Öykü Altuntaş / Istanbul, Sep 29 () – Turkey’s credit path is heading down and diverging from Indonesia’s path, as the country has a negative outlook in terms of creditworthiness, regarding the policy trends profiling a weaker external image.
According to the international ratings company Standard & Poor’s, “for all the similarities the countries share, Turkey and Indonesia are heading in opposite directions in terms of creditworthiness, chiefly because of policy trends”.
Moreover the company suggests, “Although both sovereigns are vulnerable against shifts in global liquidity and investor sentiment, Turkey's much weaker external profile makes it more susceptible to an accelerated redirection of capital flows from emerging economies to advanced ones.”
The recent report of the international ratings company indicates both countries’ rates as 'BB+', however Turkey marks a negative outlook, against the positive outlook on Indonesia as policy trends have been worsening in Turkey but gradually improving in Indonesia.

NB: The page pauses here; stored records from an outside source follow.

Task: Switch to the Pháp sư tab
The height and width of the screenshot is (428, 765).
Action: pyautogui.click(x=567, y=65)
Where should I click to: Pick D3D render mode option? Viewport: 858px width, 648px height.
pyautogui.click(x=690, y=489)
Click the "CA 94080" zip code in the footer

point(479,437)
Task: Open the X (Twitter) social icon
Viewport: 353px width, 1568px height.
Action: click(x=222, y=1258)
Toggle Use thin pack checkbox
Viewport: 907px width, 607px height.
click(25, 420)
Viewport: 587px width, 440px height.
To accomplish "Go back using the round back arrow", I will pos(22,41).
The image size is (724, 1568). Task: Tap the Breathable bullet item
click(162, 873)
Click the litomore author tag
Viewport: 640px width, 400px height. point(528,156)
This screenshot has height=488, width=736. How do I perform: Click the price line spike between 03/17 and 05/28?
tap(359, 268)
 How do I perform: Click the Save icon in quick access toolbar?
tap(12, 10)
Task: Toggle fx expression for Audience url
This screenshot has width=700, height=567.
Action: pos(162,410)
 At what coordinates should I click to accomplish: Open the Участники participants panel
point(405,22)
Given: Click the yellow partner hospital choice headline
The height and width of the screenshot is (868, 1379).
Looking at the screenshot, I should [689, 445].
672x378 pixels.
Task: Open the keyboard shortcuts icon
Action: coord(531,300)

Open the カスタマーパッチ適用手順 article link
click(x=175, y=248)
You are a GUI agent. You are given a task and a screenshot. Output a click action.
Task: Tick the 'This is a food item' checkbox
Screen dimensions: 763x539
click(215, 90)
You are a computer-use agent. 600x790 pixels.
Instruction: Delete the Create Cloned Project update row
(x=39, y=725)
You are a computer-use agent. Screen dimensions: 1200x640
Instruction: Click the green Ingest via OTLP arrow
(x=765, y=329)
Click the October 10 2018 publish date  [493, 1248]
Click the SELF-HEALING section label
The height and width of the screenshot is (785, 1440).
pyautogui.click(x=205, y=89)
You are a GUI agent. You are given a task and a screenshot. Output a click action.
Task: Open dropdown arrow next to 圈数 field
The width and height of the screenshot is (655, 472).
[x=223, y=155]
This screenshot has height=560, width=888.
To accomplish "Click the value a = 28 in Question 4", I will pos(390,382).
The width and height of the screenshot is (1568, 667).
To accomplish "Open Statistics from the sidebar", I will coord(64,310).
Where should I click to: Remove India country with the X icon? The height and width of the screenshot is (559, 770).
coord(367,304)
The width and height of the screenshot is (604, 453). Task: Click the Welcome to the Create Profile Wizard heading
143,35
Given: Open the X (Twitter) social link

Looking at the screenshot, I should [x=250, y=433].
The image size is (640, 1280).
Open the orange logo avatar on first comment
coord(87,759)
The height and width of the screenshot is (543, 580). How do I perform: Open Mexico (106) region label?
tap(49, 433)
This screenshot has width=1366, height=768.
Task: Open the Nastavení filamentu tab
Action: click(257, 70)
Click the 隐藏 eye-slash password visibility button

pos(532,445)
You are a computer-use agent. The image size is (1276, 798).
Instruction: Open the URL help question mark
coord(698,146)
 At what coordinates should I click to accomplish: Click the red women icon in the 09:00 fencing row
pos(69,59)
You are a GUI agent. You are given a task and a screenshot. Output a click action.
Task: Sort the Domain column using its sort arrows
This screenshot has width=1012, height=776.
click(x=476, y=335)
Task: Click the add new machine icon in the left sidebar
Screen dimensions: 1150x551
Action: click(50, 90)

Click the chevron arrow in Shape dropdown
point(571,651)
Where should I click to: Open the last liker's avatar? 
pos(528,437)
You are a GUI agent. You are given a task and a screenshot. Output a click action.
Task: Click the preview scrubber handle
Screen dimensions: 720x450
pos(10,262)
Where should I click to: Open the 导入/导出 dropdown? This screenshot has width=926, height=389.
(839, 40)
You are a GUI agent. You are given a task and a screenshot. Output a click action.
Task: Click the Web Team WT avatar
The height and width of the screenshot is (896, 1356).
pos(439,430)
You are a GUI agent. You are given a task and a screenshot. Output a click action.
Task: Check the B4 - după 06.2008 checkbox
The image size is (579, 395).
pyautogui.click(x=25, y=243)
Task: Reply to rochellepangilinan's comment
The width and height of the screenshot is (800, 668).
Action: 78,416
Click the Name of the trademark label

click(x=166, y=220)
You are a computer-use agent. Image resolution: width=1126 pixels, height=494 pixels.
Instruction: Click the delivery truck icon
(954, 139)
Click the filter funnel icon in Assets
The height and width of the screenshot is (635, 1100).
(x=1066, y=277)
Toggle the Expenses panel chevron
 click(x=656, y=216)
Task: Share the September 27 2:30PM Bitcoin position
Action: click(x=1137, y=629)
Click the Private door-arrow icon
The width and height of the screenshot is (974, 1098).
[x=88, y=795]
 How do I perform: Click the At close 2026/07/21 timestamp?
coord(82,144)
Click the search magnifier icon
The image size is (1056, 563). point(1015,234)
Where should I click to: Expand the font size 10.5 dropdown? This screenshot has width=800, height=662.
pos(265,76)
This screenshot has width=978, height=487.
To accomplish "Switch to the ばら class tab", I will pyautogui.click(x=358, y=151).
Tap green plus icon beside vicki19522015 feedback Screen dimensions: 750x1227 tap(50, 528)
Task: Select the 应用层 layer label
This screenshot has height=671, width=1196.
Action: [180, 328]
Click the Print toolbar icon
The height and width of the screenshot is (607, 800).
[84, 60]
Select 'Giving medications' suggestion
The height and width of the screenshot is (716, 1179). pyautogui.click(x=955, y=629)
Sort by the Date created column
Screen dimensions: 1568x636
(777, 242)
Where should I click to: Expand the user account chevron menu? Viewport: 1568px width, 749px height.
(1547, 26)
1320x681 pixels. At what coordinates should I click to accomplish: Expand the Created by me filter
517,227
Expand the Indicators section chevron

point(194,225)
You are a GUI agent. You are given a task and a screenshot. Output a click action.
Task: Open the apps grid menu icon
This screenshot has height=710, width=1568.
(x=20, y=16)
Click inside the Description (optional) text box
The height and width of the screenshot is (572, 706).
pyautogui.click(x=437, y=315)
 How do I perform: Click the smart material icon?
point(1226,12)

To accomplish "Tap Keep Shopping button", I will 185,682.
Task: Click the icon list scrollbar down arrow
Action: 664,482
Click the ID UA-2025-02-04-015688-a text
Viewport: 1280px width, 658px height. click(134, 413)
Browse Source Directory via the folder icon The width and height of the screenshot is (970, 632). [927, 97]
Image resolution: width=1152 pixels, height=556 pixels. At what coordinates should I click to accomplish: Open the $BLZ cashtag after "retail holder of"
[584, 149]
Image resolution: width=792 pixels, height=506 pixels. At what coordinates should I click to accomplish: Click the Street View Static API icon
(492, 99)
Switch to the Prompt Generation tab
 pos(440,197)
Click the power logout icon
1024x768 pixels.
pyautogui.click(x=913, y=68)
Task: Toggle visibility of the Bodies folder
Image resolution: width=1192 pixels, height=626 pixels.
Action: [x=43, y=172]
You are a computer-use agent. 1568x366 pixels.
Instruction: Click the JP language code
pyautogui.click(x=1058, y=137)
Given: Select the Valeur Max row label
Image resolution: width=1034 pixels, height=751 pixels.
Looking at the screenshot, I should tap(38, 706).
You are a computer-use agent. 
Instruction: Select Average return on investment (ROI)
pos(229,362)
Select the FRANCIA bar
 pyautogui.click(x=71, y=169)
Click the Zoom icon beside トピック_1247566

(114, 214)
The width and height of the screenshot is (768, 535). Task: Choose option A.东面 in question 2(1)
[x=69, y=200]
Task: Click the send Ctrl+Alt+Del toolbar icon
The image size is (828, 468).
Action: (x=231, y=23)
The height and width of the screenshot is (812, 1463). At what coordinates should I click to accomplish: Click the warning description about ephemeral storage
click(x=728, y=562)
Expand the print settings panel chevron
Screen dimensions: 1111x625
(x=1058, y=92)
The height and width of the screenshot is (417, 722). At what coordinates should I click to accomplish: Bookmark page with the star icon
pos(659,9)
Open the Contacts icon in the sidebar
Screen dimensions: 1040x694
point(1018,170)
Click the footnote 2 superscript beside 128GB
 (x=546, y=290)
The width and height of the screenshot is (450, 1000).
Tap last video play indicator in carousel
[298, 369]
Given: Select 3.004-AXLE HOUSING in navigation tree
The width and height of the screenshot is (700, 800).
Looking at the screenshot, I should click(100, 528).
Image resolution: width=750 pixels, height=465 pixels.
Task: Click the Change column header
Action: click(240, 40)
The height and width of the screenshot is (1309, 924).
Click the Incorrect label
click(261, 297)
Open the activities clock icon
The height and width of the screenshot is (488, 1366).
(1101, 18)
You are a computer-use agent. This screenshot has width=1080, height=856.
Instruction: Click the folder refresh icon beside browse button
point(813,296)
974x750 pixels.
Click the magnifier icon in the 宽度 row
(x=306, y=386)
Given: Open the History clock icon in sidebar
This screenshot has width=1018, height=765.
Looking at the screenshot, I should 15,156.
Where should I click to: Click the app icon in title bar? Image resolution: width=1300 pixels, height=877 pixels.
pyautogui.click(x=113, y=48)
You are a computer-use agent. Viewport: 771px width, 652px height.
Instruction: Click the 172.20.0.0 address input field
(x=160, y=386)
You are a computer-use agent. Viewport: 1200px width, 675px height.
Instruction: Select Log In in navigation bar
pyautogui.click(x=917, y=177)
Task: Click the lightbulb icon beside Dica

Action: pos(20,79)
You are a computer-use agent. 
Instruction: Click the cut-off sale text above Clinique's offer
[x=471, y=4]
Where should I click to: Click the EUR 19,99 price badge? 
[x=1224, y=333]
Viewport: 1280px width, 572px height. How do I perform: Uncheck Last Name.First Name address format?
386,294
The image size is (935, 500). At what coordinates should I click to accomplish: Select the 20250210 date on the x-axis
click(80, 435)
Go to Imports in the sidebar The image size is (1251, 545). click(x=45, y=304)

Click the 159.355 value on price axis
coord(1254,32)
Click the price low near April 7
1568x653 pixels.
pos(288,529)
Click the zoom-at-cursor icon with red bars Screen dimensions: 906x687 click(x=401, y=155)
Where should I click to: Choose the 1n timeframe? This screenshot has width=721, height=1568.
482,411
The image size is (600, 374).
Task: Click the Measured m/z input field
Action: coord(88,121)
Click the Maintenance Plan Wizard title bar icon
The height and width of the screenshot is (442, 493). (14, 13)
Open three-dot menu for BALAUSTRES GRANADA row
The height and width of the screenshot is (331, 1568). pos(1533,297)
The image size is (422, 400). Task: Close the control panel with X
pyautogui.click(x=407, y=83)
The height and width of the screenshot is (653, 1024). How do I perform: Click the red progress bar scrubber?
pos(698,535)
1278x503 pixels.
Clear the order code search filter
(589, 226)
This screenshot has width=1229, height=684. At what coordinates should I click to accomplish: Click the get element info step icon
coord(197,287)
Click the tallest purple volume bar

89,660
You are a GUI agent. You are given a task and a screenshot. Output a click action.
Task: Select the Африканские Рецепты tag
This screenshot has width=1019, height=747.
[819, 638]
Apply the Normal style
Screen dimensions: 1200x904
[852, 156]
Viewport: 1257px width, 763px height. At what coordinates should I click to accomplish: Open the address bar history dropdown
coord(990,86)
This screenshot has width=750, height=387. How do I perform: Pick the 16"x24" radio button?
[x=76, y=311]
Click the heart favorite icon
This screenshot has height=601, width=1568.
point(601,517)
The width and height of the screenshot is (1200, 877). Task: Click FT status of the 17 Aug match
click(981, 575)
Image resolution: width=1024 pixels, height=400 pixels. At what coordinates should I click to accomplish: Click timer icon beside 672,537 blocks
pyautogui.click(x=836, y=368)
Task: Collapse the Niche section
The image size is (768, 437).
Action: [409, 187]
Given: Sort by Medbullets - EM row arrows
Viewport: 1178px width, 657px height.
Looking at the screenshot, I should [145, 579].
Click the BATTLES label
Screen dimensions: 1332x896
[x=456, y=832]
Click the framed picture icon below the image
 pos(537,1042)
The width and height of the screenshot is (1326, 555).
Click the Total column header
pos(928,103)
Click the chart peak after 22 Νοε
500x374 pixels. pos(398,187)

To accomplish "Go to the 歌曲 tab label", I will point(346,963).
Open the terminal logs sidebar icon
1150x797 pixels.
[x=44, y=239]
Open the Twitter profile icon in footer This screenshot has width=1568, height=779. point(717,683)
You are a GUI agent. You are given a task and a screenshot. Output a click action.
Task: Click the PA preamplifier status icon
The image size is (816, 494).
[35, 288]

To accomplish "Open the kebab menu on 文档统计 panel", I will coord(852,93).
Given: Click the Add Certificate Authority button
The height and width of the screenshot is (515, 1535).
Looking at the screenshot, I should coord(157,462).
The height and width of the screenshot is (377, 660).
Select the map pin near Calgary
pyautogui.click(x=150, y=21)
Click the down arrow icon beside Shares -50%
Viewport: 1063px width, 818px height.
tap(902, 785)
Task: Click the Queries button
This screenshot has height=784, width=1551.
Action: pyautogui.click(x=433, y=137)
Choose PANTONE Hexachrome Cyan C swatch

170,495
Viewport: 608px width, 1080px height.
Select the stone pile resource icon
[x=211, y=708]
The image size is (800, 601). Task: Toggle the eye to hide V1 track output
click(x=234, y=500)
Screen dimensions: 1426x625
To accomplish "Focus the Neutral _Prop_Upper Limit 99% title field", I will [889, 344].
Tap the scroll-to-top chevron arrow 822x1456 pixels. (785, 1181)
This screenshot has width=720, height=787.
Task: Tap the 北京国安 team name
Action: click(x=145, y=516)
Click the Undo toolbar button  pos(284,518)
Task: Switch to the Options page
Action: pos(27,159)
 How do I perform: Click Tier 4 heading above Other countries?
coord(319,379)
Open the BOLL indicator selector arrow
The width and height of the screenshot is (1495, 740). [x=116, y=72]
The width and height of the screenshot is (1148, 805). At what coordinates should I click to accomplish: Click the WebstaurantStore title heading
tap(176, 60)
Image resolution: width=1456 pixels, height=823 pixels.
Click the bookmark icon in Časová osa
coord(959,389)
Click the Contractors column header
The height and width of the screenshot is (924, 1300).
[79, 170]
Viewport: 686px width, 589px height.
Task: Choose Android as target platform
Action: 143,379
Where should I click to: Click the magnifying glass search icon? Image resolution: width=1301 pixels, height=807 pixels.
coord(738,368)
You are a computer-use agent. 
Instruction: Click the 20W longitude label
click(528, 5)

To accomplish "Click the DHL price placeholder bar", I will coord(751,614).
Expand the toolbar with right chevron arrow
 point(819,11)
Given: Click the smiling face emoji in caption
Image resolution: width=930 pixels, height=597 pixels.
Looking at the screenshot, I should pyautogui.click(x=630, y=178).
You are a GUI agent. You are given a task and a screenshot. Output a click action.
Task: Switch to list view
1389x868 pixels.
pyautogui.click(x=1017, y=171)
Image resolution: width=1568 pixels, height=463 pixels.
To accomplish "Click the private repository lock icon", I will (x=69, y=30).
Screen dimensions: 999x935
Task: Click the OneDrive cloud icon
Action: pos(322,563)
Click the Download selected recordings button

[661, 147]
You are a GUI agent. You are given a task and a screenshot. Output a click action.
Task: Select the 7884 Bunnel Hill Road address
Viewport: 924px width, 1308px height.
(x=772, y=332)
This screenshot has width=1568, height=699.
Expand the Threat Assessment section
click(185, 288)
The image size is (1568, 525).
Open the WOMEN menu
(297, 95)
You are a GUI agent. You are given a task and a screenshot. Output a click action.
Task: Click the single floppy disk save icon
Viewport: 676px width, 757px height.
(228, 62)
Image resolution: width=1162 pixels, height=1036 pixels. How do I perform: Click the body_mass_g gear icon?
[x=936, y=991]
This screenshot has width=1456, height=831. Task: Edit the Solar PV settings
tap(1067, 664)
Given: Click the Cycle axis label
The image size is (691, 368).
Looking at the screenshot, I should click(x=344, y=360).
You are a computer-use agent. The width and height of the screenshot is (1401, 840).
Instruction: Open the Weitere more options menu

The long-term rating on Turkey has been stable in early 2014 as Indonesia was also stable in May 2015. The ratings of both countries shifted to different paths.
“Turkey's higher external indebtedness and larger financing needs make it more sensitive than Indonesia to shifts in investor sentiment” suggests the company, in this regard.
Although rated at the same level, Turkey and Indonesia have fundamental differences, according to the report.
“Turkey and Indonesia have low levels of general government indebtedness relative to other sovereigns in their rating category, flexible exchange rate regimes, and young and fast-growing populations. Still, Turkey is a middle income country, whereas Indonesia's income levels are low and growing only modestly, implying far greater development needs, and therefore, a larger claim on government finances” says the report, estimating Indonesia's GDP per capita at 3,600 in 2015, 60 percent lower than estimated 9,600 dollar for Turkey.
“The differing degrees of development strongly influence the nature of reforms needed in each country to deliver sustainable growth. For instance, Indonesia has a more pressing need to address critical transport and energy infrastructure shortfalls to raise its growth potential, whereas we think Turkey could derive sizable benefits from agricultural sector reform” underlines the rating company.